November 1st, 2011

Use PowerShell to Remove Duplicate Lines from a CSV File

Doctor Scripto
Scripter

Summary: Learn how to use Windows PowerShell to easily remove duplicates from a CSV file.

 

Hey, Scripting Guy! QuestionHey, Scripting Guy! I have a comma-separated value (CSV) file that comes from a Microsoft Excel spreadsheet. We use this CSV file to create new users automatically in Active Directory. The problem is that every once in a while, duplicates end up in the CSV file. As you can well imagine, this creates havoc and the import fails. I began to think about how I could ensure that the data in the CSV file is unique. I was thinking of the old-fashioned dictionary object trick I used back in the VBScript days, and I tried some things using the Windows PowerShell hashtable. The problem is it quickly got rather complicated. Next, I decided to try a similar thing using an array, and once again, things went pear-shaped. I looked on the Scripting Guys Script Repository and found a pretty cool VBScript that uses a recordset and ADO. I am guessing I could modify it, but I am hoping for something easier.

—JB

 

Hey, Scripting Guy! AnswerHello JB,

Microsoft Scripting Guy Ed Wilson here. Some things are simple, such as today’s date: 11-1-11. (That’s how we present it in the United States anyway.) In fact, this year has been one of simple dates. It began with 1-1-11, and in 10 days, it will be 11-11-11. Other things appear complicated, and then a sudden revelation shows simplicity and elegance of design.

One of the hardest things for people who formerly used VBScript as they move to Windows PowerShell is to quit thinking in terms of what they would have done in VBScript. The overriding principle in Windows PowerShell is that everything is an object. “Oh yeah,” you might say, “I know that.” But until you really know that, and until you use that as fundamental in your approach, you will not actually get it. After you really know that everything is an object, you begin to look for solutions in a new and different way—one that was not possible in VBScript or some other scripting language.

A perfect case in point, JB, is your problem with needing to remove duplicates from a CSV file. First, if I am going to work with a CSV file, I need to import it. I then need to see which properties are available. To do this, I use the Import-CSV cmdlet and the Get-Member cmdlet. In the output that follows, I see four noteproperties that correspond to the column headers from the CSV file.

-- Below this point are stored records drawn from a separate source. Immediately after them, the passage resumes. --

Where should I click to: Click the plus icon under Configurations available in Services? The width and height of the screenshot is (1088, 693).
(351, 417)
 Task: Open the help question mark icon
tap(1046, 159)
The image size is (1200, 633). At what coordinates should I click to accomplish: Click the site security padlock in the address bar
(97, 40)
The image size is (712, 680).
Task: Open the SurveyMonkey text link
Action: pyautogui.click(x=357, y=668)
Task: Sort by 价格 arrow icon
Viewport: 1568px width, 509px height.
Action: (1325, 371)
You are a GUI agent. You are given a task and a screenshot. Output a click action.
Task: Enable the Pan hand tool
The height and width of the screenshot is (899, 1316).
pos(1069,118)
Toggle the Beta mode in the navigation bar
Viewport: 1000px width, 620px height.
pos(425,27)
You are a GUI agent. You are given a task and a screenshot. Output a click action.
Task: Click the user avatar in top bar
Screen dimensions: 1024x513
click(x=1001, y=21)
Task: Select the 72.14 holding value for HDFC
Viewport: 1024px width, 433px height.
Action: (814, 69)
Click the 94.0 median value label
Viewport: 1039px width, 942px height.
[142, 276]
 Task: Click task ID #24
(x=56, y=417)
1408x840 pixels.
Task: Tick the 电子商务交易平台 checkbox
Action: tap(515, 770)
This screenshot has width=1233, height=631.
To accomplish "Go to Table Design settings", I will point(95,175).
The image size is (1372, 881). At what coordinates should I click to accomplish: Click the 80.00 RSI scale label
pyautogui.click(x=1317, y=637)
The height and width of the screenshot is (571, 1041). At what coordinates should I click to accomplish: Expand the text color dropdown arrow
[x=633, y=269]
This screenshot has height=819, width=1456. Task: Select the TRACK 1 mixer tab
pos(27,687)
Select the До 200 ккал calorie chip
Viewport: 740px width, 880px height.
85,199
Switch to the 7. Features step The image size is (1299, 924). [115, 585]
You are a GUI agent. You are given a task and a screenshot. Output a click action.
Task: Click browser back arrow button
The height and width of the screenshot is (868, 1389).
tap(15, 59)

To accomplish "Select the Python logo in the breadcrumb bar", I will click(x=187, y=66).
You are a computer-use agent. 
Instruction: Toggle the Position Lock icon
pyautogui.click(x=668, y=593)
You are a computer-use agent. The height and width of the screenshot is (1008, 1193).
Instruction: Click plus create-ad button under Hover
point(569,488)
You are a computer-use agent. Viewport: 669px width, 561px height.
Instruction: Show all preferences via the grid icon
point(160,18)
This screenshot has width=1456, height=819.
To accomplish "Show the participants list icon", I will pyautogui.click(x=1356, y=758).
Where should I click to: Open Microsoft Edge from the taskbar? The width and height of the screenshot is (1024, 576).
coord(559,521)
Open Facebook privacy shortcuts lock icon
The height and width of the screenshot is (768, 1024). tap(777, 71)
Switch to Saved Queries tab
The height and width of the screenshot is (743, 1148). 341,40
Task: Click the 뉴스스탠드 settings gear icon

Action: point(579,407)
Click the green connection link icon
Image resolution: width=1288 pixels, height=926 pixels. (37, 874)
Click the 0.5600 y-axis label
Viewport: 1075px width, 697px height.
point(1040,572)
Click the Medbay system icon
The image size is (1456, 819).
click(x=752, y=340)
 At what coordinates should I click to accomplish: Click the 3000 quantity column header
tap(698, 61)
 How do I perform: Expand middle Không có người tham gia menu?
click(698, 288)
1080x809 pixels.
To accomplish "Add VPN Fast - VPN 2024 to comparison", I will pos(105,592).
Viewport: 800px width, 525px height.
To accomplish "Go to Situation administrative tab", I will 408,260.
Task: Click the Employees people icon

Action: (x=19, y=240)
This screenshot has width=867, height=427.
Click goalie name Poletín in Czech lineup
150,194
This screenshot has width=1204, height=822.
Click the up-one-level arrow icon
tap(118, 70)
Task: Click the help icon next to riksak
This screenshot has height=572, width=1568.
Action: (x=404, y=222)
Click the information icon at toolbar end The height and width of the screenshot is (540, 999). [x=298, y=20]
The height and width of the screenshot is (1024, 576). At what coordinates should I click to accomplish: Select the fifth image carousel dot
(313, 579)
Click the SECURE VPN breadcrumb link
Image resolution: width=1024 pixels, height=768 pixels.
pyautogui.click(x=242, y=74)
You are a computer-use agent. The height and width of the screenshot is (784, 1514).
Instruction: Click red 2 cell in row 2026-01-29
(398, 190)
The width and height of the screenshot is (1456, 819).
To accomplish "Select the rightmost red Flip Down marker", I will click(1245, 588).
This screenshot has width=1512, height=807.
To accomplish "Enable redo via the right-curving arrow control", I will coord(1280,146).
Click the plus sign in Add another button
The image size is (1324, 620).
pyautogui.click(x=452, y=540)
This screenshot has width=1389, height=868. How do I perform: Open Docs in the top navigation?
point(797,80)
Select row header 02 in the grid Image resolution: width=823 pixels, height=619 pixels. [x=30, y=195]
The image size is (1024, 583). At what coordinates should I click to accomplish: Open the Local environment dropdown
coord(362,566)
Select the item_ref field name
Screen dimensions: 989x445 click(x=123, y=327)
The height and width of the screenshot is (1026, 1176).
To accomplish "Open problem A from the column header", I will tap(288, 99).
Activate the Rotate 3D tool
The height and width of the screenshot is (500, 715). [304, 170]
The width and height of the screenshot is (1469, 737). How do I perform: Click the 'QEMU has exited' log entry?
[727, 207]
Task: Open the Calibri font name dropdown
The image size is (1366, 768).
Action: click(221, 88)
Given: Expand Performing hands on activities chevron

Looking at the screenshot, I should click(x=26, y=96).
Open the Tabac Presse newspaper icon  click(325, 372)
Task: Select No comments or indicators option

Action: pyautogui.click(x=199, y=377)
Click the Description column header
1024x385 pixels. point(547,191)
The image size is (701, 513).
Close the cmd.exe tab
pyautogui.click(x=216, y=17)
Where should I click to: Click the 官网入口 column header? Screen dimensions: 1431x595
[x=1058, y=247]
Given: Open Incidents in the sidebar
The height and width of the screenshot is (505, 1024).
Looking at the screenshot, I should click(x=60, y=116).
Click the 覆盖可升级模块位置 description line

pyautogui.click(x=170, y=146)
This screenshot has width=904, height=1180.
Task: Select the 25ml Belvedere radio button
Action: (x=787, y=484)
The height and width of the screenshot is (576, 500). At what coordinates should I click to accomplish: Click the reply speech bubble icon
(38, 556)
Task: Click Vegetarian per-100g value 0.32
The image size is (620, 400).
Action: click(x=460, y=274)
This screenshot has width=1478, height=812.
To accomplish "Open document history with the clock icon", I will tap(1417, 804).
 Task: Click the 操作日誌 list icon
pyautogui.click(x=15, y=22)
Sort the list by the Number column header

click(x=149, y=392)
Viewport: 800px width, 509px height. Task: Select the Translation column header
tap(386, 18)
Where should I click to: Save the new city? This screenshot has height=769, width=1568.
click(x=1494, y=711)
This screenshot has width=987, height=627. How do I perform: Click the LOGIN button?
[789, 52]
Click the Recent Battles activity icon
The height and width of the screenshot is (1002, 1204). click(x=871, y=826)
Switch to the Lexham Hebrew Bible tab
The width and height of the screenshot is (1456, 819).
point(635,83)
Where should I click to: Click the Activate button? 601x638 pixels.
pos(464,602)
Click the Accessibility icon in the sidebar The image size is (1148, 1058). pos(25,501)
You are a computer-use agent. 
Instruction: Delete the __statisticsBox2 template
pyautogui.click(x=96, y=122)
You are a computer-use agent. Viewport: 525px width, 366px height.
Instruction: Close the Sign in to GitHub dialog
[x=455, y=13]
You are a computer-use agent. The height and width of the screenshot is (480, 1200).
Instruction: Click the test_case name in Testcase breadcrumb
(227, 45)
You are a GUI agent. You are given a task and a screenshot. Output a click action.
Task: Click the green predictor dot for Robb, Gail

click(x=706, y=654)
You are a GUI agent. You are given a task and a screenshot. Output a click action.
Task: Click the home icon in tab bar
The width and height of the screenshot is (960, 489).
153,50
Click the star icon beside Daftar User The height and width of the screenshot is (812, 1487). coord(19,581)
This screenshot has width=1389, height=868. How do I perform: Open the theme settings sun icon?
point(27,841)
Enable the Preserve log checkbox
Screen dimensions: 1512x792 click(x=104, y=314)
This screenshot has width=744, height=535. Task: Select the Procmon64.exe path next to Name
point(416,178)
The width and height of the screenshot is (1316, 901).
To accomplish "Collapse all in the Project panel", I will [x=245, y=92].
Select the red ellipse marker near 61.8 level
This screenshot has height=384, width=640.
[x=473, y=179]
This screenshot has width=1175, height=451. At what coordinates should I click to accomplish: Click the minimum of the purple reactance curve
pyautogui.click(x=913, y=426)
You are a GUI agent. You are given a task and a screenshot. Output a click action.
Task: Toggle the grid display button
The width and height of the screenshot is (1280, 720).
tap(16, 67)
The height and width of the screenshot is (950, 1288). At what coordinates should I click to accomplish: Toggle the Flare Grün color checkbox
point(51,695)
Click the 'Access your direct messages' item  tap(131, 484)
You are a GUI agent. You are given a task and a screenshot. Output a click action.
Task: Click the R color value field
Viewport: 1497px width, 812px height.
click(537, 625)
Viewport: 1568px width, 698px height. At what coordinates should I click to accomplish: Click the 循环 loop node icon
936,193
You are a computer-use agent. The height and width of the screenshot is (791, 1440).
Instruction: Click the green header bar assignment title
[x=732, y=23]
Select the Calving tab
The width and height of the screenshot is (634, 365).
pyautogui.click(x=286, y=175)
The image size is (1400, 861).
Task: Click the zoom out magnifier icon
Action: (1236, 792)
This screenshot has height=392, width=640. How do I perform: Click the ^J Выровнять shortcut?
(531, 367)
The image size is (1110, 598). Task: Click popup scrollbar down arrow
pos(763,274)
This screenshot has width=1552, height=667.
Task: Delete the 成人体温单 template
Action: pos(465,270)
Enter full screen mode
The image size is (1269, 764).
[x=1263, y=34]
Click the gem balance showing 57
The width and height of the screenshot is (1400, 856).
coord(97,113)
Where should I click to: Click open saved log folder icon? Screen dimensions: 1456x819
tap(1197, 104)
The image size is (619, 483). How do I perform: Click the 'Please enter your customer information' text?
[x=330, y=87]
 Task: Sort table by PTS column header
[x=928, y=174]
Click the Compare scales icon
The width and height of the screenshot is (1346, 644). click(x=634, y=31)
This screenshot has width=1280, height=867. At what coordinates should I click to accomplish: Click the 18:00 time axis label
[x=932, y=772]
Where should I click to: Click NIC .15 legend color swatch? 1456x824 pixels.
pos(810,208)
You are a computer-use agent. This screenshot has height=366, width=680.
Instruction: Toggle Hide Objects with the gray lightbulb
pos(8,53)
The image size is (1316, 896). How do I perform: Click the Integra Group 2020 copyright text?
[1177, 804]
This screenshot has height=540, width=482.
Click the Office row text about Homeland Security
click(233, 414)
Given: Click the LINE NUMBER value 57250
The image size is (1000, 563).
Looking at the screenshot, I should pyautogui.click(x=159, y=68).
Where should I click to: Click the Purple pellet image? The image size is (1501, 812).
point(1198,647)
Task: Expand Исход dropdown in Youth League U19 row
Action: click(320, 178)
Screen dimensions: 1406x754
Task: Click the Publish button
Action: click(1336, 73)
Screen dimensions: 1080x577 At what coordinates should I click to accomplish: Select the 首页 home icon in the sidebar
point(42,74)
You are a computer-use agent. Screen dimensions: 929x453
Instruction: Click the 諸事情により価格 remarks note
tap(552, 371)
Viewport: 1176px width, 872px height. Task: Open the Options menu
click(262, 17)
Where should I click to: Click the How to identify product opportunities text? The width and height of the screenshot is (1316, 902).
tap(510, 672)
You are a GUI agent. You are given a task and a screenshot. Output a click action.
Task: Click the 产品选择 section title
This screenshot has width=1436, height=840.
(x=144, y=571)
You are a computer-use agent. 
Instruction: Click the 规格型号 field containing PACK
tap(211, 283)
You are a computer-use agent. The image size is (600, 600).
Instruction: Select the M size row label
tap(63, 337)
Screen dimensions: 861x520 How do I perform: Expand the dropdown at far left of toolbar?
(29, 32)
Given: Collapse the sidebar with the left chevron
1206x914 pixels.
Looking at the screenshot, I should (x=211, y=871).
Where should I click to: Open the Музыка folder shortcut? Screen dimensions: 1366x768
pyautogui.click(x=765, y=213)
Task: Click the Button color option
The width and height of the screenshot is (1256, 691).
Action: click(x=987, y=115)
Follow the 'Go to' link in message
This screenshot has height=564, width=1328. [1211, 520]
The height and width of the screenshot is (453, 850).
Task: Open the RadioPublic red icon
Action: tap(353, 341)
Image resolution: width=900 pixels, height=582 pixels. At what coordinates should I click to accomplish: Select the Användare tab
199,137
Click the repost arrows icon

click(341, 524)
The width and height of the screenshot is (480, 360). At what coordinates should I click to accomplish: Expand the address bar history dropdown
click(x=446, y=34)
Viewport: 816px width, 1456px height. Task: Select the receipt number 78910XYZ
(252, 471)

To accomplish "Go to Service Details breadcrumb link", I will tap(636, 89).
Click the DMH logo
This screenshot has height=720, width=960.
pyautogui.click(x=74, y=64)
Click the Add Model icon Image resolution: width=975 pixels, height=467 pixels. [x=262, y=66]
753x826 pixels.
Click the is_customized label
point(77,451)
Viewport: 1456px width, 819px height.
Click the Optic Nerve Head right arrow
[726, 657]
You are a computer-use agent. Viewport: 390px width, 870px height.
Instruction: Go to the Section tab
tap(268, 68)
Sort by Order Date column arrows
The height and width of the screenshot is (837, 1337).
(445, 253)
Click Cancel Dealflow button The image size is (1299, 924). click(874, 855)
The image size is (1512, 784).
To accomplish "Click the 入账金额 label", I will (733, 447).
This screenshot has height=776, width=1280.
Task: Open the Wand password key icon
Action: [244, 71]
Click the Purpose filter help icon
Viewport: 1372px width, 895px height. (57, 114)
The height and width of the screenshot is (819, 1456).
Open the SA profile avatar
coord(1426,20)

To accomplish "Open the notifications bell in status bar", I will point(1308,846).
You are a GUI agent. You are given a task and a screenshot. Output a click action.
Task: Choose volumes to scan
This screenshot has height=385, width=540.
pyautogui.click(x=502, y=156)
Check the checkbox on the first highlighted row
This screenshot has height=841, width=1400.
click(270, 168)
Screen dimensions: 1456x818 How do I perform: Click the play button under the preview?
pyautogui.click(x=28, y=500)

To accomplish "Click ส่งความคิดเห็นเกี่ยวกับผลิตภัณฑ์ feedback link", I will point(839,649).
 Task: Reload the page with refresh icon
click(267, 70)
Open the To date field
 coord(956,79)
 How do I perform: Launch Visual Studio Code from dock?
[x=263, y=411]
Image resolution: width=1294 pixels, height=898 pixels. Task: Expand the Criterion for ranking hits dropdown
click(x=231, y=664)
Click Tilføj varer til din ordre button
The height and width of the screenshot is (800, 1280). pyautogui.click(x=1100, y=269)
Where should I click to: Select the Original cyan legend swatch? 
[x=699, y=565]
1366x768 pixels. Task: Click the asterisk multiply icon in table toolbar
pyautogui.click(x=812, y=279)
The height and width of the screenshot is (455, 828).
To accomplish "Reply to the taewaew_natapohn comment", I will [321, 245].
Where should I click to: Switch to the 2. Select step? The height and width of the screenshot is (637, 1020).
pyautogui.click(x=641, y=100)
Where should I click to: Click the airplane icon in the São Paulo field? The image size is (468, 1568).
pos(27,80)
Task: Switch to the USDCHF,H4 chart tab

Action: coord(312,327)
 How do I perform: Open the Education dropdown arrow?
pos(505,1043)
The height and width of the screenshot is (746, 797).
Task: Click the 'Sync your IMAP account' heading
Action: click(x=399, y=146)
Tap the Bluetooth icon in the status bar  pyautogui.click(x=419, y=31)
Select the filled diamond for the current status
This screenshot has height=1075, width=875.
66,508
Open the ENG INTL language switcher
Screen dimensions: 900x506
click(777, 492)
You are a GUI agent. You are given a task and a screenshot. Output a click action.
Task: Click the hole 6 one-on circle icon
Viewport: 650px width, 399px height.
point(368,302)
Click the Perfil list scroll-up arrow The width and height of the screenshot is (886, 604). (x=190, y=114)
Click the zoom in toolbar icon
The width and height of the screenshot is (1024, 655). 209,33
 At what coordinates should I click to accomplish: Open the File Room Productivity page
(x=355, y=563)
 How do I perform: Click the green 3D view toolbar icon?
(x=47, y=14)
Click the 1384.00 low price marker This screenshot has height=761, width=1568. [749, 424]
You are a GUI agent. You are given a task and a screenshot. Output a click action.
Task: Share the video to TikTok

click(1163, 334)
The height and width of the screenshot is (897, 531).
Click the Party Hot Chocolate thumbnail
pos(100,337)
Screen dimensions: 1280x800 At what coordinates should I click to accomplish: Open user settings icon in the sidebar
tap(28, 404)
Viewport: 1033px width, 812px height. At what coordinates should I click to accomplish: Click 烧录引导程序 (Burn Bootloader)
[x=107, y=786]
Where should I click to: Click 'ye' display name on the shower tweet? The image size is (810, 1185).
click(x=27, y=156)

PS C:\> Import-Csv C:\fso\UsersConsolidated.csv | Get-Member

 

 

   TypeName: System.Management.Automation.PSCustomObject

 

Name                           MemberType                                         Definition

Equals                           Method                                                 bool Equals(System.Object obj)

GetHashCode                Method                                                 int GetHashCode()

GetType                        Method                                                 type GetType()

ToString                        Method                                                 string ToString()

Fname                           NoteProperty                                        System.String Fname=Ed

Group                           NoteProperty                                        System.String Group=Engineering

Lname                           NoteProperty                                        System.String Lname=Banti

OU                               NoteProperty                                        System.String OU=Atlanta

 

I now need to decide which duplicates I want to remove. Obviously, I do not want to remove duplicate group names or OU names. I only want to remove duplicate first name and last name combinations. It is okay to have a duplicate first name, and it is okay to have a duplicate last name—just not a duplicate first name/last name combination. I therefore need to sort the output by lname (last name) and fname(first name) columns. To do this, I use the Sort-Object cmdlet. This command is shown here (sort is actually an alias for Sort-Object):

Import-Csv C:\fso\UsersConsolidated.csv | sort lname,fname

The command to sort an imported CSV file and the associated output is shown in the following figure.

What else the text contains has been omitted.